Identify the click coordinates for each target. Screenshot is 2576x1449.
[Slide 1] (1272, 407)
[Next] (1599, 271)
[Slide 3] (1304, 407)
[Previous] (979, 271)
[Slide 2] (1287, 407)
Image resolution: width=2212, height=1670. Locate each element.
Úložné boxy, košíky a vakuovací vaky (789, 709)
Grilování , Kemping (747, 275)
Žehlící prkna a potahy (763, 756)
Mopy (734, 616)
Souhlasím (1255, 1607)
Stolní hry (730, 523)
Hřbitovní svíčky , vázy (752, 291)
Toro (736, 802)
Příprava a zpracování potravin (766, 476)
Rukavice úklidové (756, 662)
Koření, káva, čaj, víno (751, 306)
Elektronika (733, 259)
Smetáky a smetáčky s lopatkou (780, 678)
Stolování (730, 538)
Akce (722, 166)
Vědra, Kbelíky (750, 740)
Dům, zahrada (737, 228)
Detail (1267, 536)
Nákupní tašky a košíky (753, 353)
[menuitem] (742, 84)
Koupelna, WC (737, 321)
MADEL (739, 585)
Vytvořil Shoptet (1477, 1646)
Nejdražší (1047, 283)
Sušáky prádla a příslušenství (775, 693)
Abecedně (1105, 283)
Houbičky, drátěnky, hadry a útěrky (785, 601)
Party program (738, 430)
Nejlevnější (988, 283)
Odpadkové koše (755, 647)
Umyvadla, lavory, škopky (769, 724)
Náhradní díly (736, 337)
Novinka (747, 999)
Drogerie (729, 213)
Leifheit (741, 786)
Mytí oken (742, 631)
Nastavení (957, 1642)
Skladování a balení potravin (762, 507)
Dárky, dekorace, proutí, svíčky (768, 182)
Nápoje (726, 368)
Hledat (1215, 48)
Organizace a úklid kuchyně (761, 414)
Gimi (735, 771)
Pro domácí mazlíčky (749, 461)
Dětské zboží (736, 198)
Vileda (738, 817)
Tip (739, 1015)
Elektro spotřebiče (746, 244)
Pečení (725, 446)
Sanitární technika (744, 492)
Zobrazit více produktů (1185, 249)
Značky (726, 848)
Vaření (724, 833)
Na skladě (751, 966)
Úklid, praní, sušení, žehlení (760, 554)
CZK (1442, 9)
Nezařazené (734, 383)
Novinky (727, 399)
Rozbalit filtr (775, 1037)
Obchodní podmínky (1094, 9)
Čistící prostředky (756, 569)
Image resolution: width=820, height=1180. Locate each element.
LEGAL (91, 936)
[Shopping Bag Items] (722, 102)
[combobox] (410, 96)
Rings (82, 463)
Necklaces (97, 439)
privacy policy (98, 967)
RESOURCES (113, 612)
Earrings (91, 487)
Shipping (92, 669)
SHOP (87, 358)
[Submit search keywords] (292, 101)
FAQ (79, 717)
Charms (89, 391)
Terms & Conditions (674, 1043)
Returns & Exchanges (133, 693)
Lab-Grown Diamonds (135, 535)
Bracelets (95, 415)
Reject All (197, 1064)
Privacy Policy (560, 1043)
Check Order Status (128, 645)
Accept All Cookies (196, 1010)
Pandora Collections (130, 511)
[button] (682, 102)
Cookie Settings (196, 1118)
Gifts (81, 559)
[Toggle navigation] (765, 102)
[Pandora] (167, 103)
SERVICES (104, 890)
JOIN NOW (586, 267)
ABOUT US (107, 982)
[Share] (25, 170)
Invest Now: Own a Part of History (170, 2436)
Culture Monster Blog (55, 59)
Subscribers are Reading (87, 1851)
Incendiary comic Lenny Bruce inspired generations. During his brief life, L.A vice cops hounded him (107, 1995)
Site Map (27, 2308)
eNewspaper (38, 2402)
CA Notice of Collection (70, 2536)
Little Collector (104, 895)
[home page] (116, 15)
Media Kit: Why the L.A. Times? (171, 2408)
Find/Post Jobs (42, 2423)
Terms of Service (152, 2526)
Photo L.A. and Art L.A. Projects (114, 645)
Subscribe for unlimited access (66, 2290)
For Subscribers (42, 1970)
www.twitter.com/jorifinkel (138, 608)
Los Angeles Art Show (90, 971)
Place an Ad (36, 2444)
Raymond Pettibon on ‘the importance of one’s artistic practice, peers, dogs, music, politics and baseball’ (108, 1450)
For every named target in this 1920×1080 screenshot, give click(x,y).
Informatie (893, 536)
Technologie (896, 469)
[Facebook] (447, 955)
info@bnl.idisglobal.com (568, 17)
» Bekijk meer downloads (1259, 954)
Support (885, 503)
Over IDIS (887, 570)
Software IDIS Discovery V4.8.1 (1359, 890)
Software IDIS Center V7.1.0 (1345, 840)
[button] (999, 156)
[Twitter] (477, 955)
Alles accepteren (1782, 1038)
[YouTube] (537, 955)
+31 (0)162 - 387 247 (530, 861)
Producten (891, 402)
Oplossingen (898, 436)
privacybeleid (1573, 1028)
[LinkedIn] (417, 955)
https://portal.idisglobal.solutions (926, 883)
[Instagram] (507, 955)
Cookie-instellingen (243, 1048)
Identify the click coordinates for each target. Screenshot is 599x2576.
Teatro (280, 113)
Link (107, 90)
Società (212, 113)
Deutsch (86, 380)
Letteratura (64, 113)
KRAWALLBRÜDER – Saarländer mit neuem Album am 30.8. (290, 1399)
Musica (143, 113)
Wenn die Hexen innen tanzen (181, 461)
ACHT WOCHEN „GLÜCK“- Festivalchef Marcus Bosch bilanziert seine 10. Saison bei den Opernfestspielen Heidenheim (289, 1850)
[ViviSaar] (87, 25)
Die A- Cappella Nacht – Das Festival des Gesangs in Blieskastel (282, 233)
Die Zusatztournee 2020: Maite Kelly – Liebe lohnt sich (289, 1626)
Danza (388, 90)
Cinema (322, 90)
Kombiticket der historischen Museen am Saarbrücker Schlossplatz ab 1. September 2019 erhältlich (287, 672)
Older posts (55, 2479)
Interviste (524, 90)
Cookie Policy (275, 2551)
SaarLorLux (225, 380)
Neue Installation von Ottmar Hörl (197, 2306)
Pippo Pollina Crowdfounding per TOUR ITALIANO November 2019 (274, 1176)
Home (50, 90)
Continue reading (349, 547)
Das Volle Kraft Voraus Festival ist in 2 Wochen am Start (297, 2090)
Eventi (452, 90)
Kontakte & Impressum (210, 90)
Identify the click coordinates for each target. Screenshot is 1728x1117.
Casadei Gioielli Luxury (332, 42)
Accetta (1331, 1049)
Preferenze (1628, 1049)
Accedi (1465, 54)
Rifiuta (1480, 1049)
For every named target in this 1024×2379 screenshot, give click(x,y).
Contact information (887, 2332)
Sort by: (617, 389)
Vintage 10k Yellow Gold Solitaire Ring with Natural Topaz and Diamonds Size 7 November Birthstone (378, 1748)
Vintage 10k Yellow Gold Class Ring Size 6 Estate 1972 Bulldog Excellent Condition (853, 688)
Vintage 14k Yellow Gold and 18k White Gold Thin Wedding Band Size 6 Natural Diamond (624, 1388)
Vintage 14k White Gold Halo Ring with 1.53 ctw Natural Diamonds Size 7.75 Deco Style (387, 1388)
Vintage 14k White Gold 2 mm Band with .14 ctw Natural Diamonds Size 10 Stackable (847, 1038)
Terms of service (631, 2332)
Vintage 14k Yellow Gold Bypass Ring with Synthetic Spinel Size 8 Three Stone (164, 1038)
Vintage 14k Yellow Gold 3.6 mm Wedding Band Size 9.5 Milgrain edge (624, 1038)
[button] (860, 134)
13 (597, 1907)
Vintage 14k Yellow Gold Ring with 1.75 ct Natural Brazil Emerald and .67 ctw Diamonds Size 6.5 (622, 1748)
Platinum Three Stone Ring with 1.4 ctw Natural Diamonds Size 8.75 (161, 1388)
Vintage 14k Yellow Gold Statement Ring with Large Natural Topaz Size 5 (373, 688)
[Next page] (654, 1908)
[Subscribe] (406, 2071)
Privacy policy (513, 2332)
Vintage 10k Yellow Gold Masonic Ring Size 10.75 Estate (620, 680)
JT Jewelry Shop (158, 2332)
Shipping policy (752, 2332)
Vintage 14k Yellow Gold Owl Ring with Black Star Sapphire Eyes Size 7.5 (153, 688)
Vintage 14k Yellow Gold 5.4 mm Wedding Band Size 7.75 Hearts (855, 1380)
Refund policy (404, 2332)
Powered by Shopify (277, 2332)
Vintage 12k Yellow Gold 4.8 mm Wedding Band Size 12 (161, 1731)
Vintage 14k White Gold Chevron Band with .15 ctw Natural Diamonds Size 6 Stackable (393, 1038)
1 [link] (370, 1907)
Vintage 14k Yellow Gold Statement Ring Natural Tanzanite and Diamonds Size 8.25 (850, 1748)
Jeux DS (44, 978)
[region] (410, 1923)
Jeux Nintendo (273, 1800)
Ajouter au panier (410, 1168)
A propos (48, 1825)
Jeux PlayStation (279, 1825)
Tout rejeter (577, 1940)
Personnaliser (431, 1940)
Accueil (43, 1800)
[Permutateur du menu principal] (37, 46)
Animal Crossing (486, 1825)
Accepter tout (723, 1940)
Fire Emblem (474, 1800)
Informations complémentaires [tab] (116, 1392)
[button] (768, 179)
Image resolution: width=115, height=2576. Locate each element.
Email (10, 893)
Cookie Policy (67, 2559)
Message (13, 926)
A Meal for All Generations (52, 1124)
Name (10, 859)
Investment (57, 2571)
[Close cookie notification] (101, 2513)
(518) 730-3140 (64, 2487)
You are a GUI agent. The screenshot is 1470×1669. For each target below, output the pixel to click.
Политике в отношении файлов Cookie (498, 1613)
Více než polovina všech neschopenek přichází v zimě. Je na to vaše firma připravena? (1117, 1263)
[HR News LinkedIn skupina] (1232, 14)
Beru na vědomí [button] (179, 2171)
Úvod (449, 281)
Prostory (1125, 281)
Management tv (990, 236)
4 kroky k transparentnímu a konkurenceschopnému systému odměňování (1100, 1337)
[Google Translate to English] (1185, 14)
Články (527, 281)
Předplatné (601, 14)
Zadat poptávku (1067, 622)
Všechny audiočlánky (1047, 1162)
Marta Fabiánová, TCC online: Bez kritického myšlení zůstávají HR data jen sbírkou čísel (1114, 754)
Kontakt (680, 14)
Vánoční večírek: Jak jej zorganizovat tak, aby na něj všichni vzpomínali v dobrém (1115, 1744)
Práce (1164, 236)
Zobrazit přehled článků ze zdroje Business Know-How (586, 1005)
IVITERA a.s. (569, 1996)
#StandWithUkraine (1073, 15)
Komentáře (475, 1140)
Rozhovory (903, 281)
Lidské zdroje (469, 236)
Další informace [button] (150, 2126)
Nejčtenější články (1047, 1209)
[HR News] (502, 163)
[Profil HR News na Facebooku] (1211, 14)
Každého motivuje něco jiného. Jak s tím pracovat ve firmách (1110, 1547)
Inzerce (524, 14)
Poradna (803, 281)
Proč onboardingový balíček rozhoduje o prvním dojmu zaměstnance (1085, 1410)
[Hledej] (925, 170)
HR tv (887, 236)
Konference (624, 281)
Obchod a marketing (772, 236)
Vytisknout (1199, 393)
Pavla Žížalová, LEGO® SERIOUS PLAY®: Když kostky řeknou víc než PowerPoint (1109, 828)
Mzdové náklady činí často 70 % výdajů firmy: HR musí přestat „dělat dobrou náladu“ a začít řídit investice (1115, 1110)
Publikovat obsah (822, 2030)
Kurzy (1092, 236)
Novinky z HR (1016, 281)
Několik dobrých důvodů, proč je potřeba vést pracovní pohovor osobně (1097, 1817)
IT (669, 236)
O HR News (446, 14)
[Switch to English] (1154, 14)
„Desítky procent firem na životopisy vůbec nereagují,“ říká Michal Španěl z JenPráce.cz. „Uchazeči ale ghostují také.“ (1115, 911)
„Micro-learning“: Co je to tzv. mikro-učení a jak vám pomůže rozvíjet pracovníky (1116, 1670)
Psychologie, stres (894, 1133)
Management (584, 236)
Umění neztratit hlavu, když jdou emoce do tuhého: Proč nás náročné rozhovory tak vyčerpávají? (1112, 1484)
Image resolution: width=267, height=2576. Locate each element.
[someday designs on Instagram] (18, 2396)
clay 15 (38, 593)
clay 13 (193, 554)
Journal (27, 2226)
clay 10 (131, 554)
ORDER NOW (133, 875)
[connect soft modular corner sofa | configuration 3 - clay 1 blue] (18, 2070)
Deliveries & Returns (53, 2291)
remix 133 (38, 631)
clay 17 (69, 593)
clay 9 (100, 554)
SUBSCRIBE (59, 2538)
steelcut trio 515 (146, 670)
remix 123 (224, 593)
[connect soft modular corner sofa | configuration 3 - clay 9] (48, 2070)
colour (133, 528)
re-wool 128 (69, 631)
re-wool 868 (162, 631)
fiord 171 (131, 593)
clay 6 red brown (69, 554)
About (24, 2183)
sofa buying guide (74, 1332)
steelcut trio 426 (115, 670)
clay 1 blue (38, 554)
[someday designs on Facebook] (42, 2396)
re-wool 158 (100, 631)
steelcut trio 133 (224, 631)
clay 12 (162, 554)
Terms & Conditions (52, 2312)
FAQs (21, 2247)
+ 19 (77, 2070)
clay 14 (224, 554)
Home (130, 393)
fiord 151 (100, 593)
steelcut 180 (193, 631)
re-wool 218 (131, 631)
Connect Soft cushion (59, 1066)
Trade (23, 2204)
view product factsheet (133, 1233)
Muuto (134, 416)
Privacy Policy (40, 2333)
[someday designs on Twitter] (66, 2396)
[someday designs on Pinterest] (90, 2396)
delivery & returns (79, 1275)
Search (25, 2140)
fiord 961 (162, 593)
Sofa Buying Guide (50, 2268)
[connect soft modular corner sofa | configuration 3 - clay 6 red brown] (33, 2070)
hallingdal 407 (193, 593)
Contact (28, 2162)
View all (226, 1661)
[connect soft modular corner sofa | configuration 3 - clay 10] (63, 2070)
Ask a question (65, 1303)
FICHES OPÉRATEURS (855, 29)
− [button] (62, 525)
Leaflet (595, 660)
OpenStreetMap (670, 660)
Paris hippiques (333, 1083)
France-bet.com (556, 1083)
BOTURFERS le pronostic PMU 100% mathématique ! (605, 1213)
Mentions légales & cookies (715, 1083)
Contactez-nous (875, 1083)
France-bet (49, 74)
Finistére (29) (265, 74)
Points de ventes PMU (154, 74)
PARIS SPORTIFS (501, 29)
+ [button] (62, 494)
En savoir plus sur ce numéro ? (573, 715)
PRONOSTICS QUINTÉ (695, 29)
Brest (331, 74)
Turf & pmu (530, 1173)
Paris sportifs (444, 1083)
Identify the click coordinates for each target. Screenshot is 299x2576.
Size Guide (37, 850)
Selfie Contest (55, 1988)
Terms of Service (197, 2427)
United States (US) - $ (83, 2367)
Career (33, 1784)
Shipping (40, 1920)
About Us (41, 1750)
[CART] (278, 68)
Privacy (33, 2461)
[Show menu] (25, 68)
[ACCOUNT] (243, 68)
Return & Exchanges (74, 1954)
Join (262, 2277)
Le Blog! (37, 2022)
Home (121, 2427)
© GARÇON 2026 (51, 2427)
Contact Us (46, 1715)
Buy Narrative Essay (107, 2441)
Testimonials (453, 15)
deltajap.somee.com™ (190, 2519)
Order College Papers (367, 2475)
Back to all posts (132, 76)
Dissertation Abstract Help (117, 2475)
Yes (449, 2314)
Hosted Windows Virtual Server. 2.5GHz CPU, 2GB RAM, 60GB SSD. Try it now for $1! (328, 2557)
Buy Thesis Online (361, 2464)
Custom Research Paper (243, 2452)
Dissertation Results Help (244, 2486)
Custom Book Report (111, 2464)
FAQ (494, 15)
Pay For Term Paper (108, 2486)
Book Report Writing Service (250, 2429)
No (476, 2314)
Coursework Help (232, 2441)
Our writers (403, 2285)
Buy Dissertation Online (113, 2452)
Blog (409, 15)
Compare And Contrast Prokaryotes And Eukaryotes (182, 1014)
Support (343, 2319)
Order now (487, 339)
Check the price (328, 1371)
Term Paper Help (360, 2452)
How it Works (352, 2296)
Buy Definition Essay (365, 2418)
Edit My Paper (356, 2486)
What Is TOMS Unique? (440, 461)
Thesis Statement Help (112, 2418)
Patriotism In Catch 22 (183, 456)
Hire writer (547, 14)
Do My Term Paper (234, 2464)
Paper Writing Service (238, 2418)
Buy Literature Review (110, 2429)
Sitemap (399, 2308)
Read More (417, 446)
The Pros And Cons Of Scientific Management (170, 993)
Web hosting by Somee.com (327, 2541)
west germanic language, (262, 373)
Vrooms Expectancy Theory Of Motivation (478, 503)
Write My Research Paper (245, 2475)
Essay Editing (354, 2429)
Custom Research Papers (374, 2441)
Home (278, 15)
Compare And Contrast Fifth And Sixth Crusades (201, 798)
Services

━━━━━━━━

### [ASSIGNMENT]
For the lines above, output exactly those from the line containing "Accedi (1465, 54)" through the line containing "13 (597, 1907)", and skip the others.

### [ANSWER]
Accedi (1465, 54)
Rifiuta (1480, 1049)
For every named target in this 1024×2379 screenshot, give click(x,y).
Contact information (887, 2332)
Sort by: (617, 389)
Vintage 10k Yellow Gold Solitaire Ring with Natural Topaz and Diamonds Size 7 November Birthstone (378, 1748)
Vintage 10k Yellow Gold Class Ring Size 6 Estate 1972 Bulldog Excellent Condition (853, 688)
Vintage 14k Yellow Gold and 18k White Gold Thin Wedding Band Size 6 Natural Diamond (624, 1388)
Vintage 14k White Gold Halo Ring with 1.53 ctw Natural Diamonds Size 7.75 Deco Style (387, 1388)
Vintage 14k White Gold 2 mm Band with .14 ctw Natural Diamonds Size 10 Stackable (847, 1038)
Terms of service (631, 2332)
Vintage 14k Yellow Gold Bypass Ring with Synthetic Spinel Size 8 Three Stone (164, 1038)
Vintage 14k Yellow Gold 3.6 mm Wedding Band Size 9.5 Milgrain edge (624, 1038)
[button] (860, 134)
13 (597, 1907)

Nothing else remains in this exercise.